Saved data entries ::
* * *

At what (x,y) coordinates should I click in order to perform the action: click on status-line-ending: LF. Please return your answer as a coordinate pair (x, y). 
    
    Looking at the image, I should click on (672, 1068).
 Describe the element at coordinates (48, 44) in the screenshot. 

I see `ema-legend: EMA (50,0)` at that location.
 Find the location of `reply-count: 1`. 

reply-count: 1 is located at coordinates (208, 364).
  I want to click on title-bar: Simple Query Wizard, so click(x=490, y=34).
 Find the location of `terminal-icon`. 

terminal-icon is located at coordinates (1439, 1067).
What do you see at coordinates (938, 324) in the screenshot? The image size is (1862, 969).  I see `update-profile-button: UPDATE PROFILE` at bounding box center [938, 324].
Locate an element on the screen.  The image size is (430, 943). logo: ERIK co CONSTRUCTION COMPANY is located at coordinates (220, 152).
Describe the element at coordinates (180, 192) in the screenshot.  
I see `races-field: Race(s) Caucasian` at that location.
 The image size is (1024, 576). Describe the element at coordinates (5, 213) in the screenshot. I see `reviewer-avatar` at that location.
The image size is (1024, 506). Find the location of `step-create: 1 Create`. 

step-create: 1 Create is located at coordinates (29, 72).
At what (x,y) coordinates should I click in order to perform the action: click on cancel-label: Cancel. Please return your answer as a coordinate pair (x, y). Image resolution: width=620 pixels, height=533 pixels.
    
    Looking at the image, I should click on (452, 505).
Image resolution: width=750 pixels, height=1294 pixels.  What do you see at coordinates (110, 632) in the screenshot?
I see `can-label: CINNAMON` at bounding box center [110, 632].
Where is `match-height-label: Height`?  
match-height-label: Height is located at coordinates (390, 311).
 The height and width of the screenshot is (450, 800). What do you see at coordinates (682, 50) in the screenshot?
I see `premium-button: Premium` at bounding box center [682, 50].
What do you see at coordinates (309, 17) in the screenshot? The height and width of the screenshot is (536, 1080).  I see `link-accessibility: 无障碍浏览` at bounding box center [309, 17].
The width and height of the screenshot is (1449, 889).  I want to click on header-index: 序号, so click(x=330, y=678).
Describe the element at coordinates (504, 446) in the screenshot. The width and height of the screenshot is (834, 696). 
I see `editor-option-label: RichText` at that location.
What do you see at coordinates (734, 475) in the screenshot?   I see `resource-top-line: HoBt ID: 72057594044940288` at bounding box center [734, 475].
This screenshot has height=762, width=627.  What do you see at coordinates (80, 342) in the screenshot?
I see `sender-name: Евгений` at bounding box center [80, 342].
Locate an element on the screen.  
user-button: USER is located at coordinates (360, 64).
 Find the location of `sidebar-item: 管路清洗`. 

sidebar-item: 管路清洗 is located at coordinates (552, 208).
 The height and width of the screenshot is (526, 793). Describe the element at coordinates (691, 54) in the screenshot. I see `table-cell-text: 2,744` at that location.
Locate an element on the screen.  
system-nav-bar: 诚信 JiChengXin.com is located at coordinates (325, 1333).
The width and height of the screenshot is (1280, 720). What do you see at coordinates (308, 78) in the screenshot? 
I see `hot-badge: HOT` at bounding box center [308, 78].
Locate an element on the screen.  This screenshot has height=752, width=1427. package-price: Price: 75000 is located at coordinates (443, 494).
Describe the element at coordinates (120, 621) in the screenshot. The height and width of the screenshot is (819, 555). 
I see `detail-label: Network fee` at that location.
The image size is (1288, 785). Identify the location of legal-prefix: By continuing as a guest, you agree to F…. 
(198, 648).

* * *

Problem to solve :: Rewrite the records above, swapping every occurrence of "Find the location of" for "Give the position of" and keeping everything else the same.

Answer ::
At what (x,y) coordinates should I click in order to perform the action: click on status-line-ending: LF. Please return your answer as a coordinate pair (x, y). 
    
    Looking at the image, I should click on (672, 1068).
 Describe the element at coordinates (48, 44) in the screenshot. 

I see `ema-legend: EMA (50,0)` at that location.
 Give the position of `reply-count: 1`. 

reply-count: 1 is located at coordinates (208, 364).
  I want to click on title-bar: Simple Query Wizard, so click(x=490, y=34).
 Give the position of `terminal-icon`. 

terminal-icon is located at coordinates (1439, 1067).
What do you see at coordinates (938, 324) in the screenshot? The image size is (1862, 969).  I see `update-profile-button: UPDATE PROFILE` at bounding box center [938, 324].
Locate an element on the screen.  The image size is (430, 943). logo: ERIK co CONSTRUCTION COMPANY is located at coordinates (220, 152).
Describe the element at coordinates (180, 192) in the screenshot.  
I see `races-field: Race(s) Caucasian` at that location.
 The image size is (1024, 576). Describe the element at coordinates (5, 213) in the screenshot. I see `reviewer-avatar` at that location.
The image size is (1024, 506). Give the position of `step-create: 1 Create`. 

step-create: 1 Create is located at coordinates (29, 72).
At what (x,y) coordinates should I click in order to perform the action: click on cancel-label: Cancel. Please return your answer as a coordinate pair (x, y). Image resolution: width=620 pixels, height=533 pixels.
    
    Looking at the image, I should click on (452, 505).
Image resolution: width=750 pixels, height=1294 pixels.  What do you see at coordinates (110, 632) in the screenshot?
I see `can-label: CINNAMON` at bounding box center [110, 632].
Where is `match-height-label: Height`?  
match-height-label: Height is located at coordinates (390, 311).
 The height and width of the screenshot is (450, 800). What do you see at coordinates (682, 50) in the screenshot?
I see `premium-button: Premium` at bounding box center [682, 50].
What do you see at coordinates (309, 17) in the screenshot? The height and width of the screenshot is (536, 1080).  I see `link-accessibility: 无障碍浏览` at bounding box center [309, 17].
The width and height of the screenshot is (1449, 889).  I want to click on header-index: 序号, so click(x=330, y=678).
Describe the element at coordinates (504, 446) in the screenshot. The width and height of the screenshot is (834, 696). 
I see `editor-option-label: RichText` at that location.
What do you see at coordinates (734, 475) in the screenshot?   I see `resource-top-line: HoBt ID: 72057594044940288` at bounding box center [734, 475].
This screenshot has height=762, width=627.  What do you see at coordinates (80, 342) in the screenshot?
I see `sender-name: Евгений` at bounding box center [80, 342].
Locate an element on the screen.  
user-button: USER is located at coordinates (360, 64).
 Give the position of `sidebar-item: 管路清洗`. 

sidebar-item: 管路清洗 is located at coordinates (552, 208).
 The height and width of the screenshot is (526, 793). Describe the element at coordinates (691, 54) in the screenshot. I see `table-cell-text: 2,744` at that location.
Locate an element on the screen.  
system-nav-bar: 诚信 JiChengXin.com is located at coordinates (325, 1333).
The width and height of the screenshot is (1280, 720). What do you see at coordinates (308, 78) in the screenshot? 
I see `hot-badge: HOT` at bounding box center [308, 78].
Locate an element on the screen.  This screenshot has height=752, width=1427. package-price: Price: 75000 is located at coordinates (443, 494).
Describe the element at coordinates (120, 621) in the screenshot. The height and width of the screenshot is (819, 555). 
I see `detail-label: Network fee` at that location.
The image size is (1288, 785). Identify the location of legal-prefix: By continuing as a guest, you agree to F…. 
(198, 648).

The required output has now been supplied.